Airports and border stations across the world have beefed up security of late to stem the flow of aspiring jihadists to the Middle East — but some Islamic fighters have begun using an alternate route to reach their destinations that helps minimize travel by air or land.
They are increasingly booking cruises to reach the region, the international police agency Interpol revealed at its general assembly this week in Monaco. The trend was noticed over the past three months.
Outgoing Interpol boss Ronald Noble identified Turkey as a common destination for extremists who hit the high seas, but wouldn't comment on other destinations. Noble also didn't say how many suspected terrorist fighters have traveled via cruise ships, but advised that countries should increase screenings in "airports and, more and more, cruise lines."
Turkey has long been a popular destination for Islamic fighters looking to enter the Middle East, as the country has a largely unprotected border with Syria. Turkish officials have ramped up efforts to apprehend jihadists in airports and bus stations, but it's not clear how they are handling the maritime threat.
"Because they know the airports are monitored more closely now, there's a use of cruise ships to travel to those areas," Pierre St. Hilaire, Interpol's director of counterterrorism, said on Thursday. "There is evidence that the individuals, especially in Europe, are traveling mostly to Izmit and other places to engage in this type of activity."
Izmit is a Turkish coastal town that often serves as a port of call for cruises. While Interpol did not specify particular cruise lines, a quick Internet search turned up a handful of cruises in both the Mediterranean Sea and Black Sea for which Turkey is a port of call.
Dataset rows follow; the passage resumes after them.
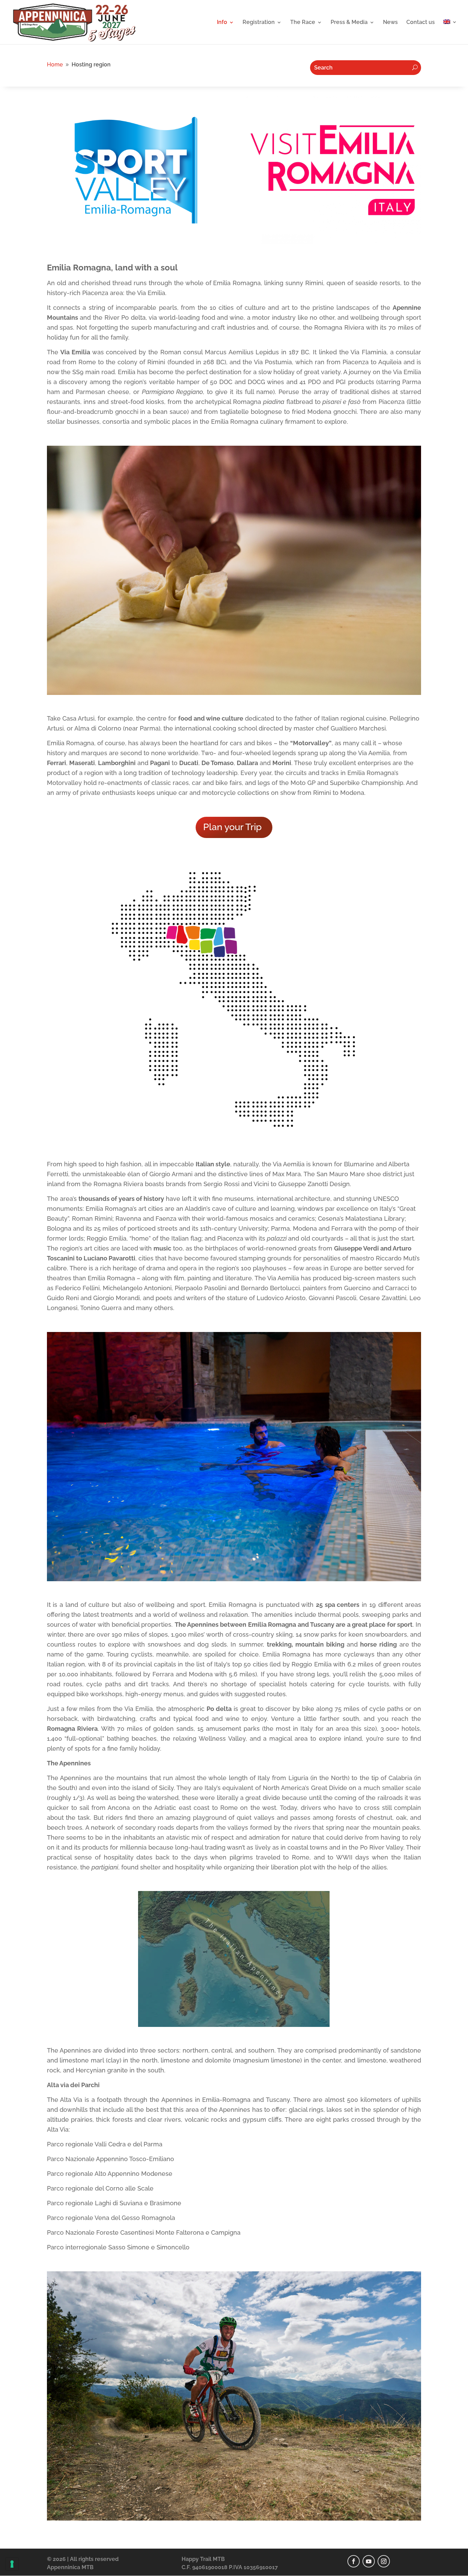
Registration (259, 22)
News (390, 22)
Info (222, 22)
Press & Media (349, 22)
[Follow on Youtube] (368, 2561)
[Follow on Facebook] (353, 2561)
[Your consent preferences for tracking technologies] (12, 2564)
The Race (302, 22)
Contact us (420, 22)
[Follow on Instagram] (384, 2561)
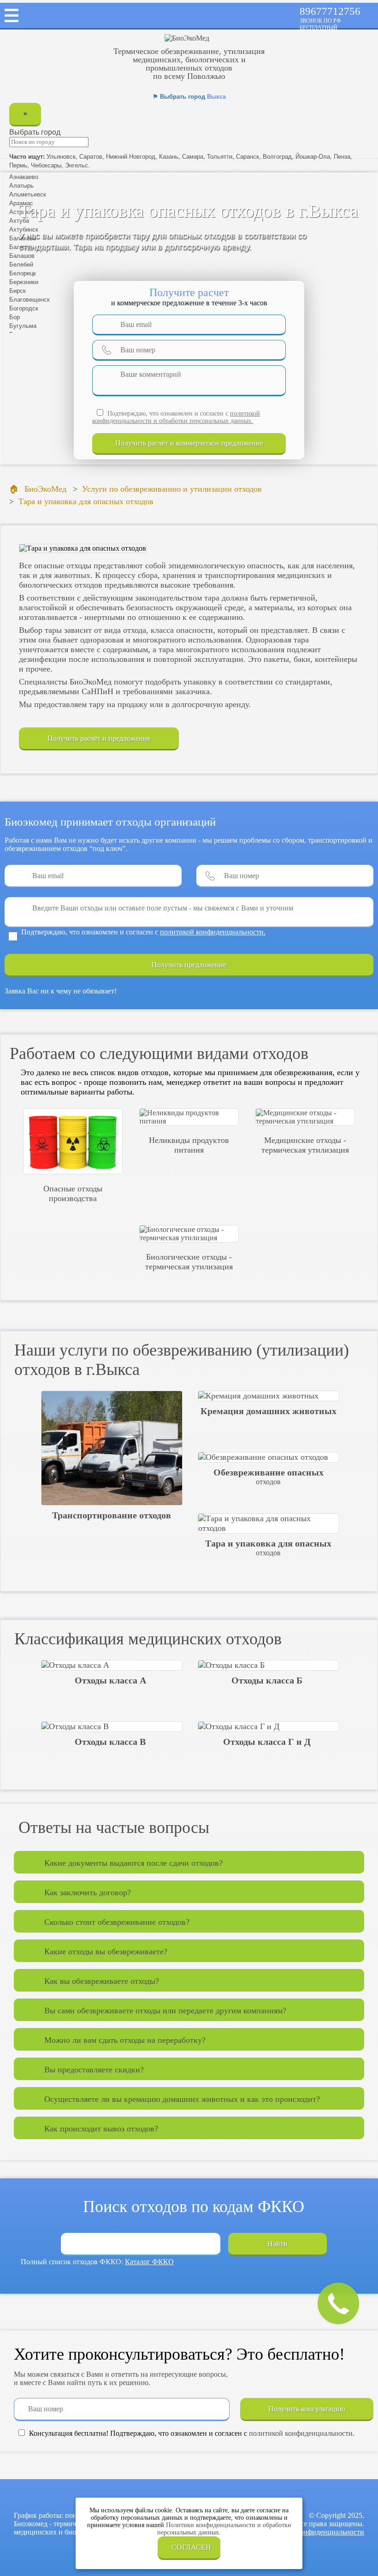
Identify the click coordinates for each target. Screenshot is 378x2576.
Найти (277, 2244)
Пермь (18, 165)
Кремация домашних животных (269, 1411)
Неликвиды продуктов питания (189, 1145)
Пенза (342, 156)
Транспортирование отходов (111, 1515)
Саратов (90, 156)
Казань (168, 156)
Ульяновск (61, 156)
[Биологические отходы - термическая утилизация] (189, 1234)
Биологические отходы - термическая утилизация (189, 1261)
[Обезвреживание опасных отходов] (268, 1457)
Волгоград (277, 156)
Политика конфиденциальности (313, 2532)
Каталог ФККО (149, 2262)
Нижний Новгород (130, 156)
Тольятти (219, 156)
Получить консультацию (306, 2409)
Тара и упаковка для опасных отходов (268, 1547)
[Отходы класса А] (111, 1665)
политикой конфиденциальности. (213, 932)
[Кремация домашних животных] (268, 1396)
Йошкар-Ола (312, 156)
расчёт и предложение (189, 443)
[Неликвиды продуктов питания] (189, 1117)
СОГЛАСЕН (191, 2547)
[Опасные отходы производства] (73, 1141)
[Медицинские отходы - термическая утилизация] (305, 1117)
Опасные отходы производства (72, 1193)
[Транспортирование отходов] (111, 1448)
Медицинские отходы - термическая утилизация (305, 1145)
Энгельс (76, 165)
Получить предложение (189, 965)
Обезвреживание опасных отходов (268, 1476)
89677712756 (330, 11)
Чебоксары (46, 165)
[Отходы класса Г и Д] (268, 1726)
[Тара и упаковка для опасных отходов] (268, 1523)
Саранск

Besides relatively lax security, cruise routes are attractive to would-be fighters because the ability to disembark at numerous ports make it difficult for authorities to track their movements.
Interpol is preparing to expand a pilot program called I-Checkit, which airlines can use to compare passenger information with Interpol records. The agency wants I-Checkit to be used more widely by service entities like hotels, banks, and cruise-line operators.
"Originally, our concern about people on cruise ships — dangerous people on cruise ships — really focused on the classic sort of rapist, burglar, or violent criminal," Noble said. "But as we've gathered data, we've realized that there are more and more reports that people are using cruise ships in order to get to launch pads, if you will — sort of closer to the conflict zones — of Syria and Iraq."
The Cruise Lines International Association said passengers already were screened and systems were in place to confirm passengers' identities, BBC reported.
"Cruise lines employ full-time security professionals, many of whom are former law enforcement officers, who are in regular contact with local and international authorities," said the CLIA in a statement.